Increasing Complexity in Electron Transfer

I thought this paper might warrant some conversation:

It touches on a central issue in origin of life research - could life be simpler than the simplest forms we observe today?

All known ferredoxins (a key component in many electron transfer pathways) are composed of two distinct parts, making them asymmetrical. How do you evolve a ferredoxin if you need two different parts simultaneously? A likely answer is that ferredoxins started as symmetrical pairs of a single part, which is easier to evolve. But can a symmetrical ferredoxin function? That is the main question this paper seeks to answer.

The result is ‘yes’ a symmetrical ferredoxin homodimer is functional. This lends credence to the idea that ancestral organisms existed (or at least could have existed) which were simpler than any currently living organism.

3 Likes

From the abstract:

A symmetric origin for bacterial ferredoxins was first proposed over 50 y ago, yet, to date, no functional symmetric molecule has been constructed.

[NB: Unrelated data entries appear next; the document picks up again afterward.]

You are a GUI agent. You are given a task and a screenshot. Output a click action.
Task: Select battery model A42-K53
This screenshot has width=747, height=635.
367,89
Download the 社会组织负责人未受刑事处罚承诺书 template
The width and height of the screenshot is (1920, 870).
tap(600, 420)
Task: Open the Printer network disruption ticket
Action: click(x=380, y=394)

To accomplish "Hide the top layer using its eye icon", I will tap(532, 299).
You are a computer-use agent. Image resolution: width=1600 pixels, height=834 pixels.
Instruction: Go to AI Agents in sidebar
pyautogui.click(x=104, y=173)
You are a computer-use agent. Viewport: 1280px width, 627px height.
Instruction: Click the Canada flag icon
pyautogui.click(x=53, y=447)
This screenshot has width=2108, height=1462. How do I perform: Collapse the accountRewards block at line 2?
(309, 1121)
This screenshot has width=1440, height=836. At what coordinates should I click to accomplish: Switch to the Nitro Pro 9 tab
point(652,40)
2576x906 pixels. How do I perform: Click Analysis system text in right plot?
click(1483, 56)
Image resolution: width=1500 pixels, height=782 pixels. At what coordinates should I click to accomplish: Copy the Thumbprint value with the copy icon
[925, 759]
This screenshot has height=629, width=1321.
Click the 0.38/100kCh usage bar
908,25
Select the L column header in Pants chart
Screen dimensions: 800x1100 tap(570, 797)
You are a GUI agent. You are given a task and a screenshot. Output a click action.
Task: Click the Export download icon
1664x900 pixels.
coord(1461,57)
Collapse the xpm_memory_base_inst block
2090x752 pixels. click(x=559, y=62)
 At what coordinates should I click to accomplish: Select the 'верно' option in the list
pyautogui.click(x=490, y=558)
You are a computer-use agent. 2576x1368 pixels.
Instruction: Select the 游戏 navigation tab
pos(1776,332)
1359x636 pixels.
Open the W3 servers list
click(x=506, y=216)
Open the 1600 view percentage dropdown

I think this also speaks to the argument that OoL research has “gone nowhere”. It takes time, development of new instruments and methodologies, and so much these days, the computational resources, to investigate these very complicated issues.

3 Likes

Based on my “third” world view, my opinion is that Ool is not only going nowhere, but it will stop without a solution. The problem is that the academic mindset is dividing Universal Evolution into two separated blocks (Cosmological and Biological Evolution). So they never will meet the lost evolutionary link between the two blocks. I began to suspect that this division is not rational, evolution must be a unique universal process, so, I applied the method of comparative anatomy between living and non-living things, the final results suggests an evolutionary link, biological systems are direct product from the evolution of astronomic systems and these astronomic systems contains all biological properties. But, then, was necessary to build a different astronomic model for to fit as ancestor of the first cell system.

And I think that Jewish/Christian religions are in the same boat, they will arrive to a point where their assertions can not be supported by our knowledge of reality. The problem with these religions is that they can not grasp the size, the magnitude, the complexity, of the unknown being ( which they call “God”), that was existing before the Big Bang and beyond this material Universe. When they will realize the right size of their God they will come back in the track and fix what is going wrong. Ok,… merely my humble opinion…

any biological system has its limit. so even if we can reduce a system from 4-5 parts to about 2-3 its still a lot. actually even a single gene can be a lot.